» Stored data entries
------------------------------------------------------------

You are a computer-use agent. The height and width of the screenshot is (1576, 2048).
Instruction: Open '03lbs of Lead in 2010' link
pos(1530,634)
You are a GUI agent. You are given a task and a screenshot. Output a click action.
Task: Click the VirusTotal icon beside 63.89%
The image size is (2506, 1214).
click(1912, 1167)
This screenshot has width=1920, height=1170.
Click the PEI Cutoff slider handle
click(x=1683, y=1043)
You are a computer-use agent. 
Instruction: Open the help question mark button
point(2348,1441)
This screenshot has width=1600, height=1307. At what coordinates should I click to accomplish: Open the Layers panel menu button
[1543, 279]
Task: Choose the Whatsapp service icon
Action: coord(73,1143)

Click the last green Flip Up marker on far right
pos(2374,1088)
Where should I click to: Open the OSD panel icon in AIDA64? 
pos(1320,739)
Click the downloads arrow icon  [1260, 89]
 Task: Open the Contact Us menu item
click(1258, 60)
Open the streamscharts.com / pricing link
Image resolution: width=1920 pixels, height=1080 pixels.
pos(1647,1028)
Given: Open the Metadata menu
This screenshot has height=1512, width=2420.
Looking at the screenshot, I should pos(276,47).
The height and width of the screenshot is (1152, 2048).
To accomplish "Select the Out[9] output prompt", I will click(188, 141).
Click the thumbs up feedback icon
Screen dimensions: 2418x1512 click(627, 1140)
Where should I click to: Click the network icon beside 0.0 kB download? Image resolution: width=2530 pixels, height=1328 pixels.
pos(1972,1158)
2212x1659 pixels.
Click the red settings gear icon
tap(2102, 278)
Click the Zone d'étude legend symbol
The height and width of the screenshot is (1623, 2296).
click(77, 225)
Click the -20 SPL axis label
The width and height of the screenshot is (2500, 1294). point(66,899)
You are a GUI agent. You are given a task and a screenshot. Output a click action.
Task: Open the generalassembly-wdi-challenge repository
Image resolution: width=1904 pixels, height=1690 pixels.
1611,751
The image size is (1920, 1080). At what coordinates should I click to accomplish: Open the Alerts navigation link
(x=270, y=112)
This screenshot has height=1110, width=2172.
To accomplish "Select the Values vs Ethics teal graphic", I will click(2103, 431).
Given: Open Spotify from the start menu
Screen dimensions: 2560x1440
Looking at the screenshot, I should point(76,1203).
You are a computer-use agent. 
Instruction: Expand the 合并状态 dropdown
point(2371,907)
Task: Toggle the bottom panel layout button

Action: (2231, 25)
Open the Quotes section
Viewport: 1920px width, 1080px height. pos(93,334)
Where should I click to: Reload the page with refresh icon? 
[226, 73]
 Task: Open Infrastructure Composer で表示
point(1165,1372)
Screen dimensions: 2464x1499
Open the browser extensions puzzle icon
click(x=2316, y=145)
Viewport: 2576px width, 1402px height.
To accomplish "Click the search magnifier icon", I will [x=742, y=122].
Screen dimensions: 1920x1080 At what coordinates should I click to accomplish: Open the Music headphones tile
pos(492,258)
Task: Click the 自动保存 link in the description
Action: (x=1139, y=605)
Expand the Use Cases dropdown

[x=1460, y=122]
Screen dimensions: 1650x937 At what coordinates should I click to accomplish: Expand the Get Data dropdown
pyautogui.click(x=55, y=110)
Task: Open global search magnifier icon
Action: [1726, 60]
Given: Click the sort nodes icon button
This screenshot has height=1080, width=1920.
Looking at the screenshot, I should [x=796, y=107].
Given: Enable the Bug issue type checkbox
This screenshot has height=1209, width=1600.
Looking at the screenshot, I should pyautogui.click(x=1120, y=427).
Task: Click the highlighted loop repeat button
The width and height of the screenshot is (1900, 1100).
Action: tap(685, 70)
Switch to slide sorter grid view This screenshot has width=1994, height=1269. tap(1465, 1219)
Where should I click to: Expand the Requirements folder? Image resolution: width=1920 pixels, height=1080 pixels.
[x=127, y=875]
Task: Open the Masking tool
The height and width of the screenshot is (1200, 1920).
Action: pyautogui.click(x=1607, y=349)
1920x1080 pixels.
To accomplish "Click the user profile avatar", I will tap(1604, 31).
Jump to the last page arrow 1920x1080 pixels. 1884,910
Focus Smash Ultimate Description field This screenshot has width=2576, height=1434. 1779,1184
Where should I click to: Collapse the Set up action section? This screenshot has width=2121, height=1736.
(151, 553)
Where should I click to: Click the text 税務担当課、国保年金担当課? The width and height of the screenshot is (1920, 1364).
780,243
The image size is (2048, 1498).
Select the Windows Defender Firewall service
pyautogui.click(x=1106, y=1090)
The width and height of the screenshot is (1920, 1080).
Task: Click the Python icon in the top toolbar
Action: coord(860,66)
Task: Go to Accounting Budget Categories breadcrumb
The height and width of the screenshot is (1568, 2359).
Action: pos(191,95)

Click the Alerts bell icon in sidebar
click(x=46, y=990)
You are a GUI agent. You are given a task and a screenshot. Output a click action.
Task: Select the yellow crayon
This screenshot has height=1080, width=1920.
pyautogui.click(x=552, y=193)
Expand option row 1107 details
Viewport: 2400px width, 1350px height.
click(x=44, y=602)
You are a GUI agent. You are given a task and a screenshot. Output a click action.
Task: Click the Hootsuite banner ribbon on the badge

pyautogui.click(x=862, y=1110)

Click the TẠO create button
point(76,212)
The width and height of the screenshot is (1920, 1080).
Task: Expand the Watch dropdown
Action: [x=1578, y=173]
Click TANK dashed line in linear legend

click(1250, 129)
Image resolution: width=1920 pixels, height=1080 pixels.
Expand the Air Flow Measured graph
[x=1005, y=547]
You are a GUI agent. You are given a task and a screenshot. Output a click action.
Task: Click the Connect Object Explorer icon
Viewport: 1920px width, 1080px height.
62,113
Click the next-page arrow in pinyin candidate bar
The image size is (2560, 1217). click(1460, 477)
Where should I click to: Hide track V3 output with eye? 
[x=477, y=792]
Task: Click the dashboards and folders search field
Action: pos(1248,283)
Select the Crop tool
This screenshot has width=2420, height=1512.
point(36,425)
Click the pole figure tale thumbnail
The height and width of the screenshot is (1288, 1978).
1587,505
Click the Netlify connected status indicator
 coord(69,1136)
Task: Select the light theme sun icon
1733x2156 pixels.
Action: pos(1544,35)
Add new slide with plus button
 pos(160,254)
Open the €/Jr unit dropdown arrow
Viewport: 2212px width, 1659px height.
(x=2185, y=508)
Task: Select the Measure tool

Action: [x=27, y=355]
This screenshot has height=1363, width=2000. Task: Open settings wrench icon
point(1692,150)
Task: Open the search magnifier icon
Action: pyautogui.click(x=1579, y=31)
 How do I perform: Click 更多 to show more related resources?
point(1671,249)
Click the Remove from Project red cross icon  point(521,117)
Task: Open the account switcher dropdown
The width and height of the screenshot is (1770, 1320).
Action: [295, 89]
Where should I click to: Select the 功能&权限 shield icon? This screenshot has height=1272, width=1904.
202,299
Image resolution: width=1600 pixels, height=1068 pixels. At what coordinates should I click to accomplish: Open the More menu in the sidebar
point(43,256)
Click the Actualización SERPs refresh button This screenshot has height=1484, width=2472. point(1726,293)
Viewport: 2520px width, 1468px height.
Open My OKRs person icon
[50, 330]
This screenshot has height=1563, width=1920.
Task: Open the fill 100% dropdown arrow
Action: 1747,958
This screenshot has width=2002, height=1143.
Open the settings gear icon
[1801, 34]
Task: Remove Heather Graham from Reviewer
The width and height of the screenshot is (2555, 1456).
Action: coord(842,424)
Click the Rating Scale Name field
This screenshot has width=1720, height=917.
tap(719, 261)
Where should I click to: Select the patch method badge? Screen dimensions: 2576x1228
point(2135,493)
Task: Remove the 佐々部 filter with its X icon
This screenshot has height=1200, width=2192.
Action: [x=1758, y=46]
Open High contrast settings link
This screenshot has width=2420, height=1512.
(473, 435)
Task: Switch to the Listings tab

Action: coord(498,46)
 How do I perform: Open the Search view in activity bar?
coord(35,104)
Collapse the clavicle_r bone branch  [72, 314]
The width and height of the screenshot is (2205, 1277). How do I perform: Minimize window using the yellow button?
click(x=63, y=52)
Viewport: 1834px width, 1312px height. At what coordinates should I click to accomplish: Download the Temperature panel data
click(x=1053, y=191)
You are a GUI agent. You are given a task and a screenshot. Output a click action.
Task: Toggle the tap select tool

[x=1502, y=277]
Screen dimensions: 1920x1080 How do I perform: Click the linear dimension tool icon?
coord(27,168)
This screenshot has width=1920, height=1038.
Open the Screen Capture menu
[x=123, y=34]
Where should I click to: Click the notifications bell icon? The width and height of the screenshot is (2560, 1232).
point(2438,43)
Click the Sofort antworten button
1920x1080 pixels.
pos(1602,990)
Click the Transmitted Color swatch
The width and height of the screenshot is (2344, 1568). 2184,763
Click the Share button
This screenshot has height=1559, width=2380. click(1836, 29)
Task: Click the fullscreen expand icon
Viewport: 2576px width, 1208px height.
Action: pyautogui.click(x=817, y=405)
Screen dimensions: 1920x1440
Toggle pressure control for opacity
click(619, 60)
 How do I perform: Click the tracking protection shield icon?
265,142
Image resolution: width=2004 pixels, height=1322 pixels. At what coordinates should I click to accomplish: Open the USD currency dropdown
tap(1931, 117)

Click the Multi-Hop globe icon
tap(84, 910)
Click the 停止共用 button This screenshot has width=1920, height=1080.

------------------------------------------------------------

» Exercise directions
When a line above contains the string "from", copy that line.

» Answer for the task
Given: Open Spotify from the start menu
Click the Remove from Project red cross icon  point(521,117)
Task: Remove Heather Graham from Reviewer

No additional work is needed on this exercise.